Les deux familles les plus abondantes en Languedoc, Hydrobiidés et Moitessie-riidés, très proches, s'opposent d'abord par leur régime à dominante respectivement végétarienne et Carnivore (nécro-phage).

La plupart des stations étudiées contiennent des espèces des deux groupes, les premières largement dominantes par le nombre d'individus. Le fort taux d'endémisme1! des espèces n'empêche pas cet équilibre d'exister, même si c'est avec des espèces différentes.

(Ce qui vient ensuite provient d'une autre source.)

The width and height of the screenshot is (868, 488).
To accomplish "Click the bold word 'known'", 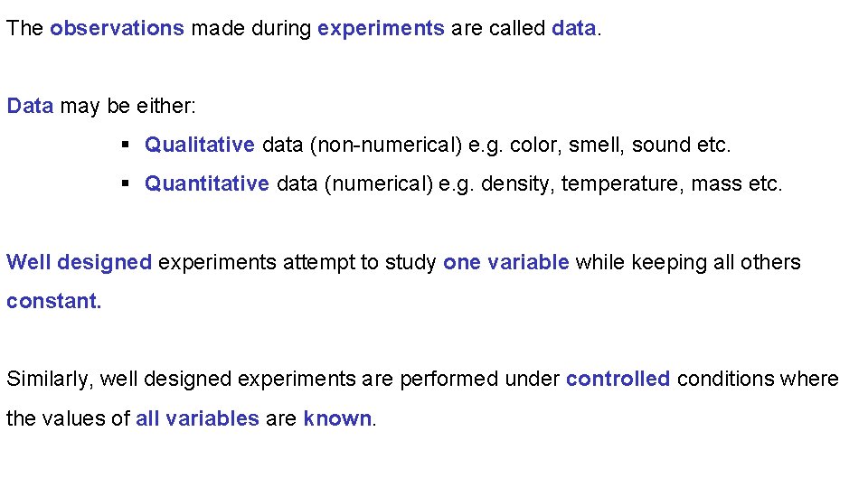I will tap(337, 418).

À l'extérieur, les Hydrobiidés vivent pour la plupart dans des eaux superficielles mais il existe des espèces vivant à des profondeurs assez importantes (-60 m dans le lac Léman). Sous terre, le groupe colonise des rivières de faciès variés, jusque très loin des exutoires. La présence d'espèces vivantes en abondance à faible profondeur tandis que, pour d'autres, on ne connaît que des coquilles vides au débouché de siphons laisse penser que plusieurs modes de vie coexistent. Trois types de localisation ont été identifiés :

alluvions diverses (argile, sable, graviers.. .) des ruisseaux actifs permanents ou temporaires avec réservoirs permanents (lacs, siphons...),
près de la surface de plans d'eau permanents (cailloux, parois, sable...),
en profondeur dans les lacs et siphons (alluvions argilo-sableuses).

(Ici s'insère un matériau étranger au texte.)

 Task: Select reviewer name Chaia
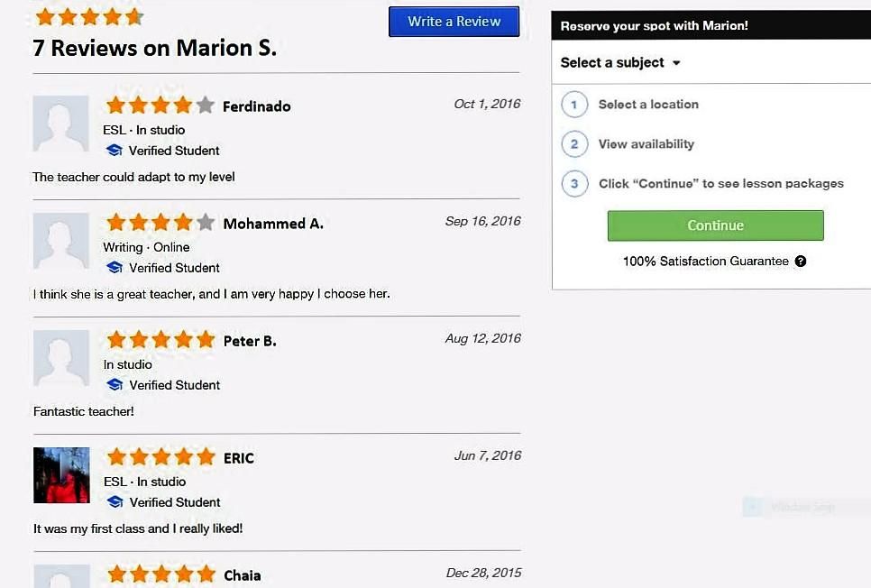pos(243,574)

Sur le plan alimentaire, deux ressources cohabitent pour les espèces végétariennes :

fragments végétaux entraînés par les eaux en profondeur et microorganismes qui se développent dessus (bactéries,champignons...),
microorganismes contenus dans les sédiments fins (boues, limons), ce qui explique sans doute l'abondance de certaines espèces dans de tels milieux.


Méthodes d'étude

Le premier travail est celui des spéléologues. Il faut prélever la plus grande quantité possible de sédiments qu'un peu d'expérience aide à choisir convenablement. Les coquilles vides, flottées, se concentrent avec les limons fins et les laisses de décantation sont d'excellents pièges. Les individus vivants et les coquilles non transportées sont plus fréquentes dans les sédiments mixtes, de granulométrie irrégulière. Il est important de ne pas se contenter d'un seul lieu de prélèvement, même favorable car un banc de gravillons peut contenir autre chose que le limon situé à côté. Les niveaux de décantation sur parois sont souvent fort riches.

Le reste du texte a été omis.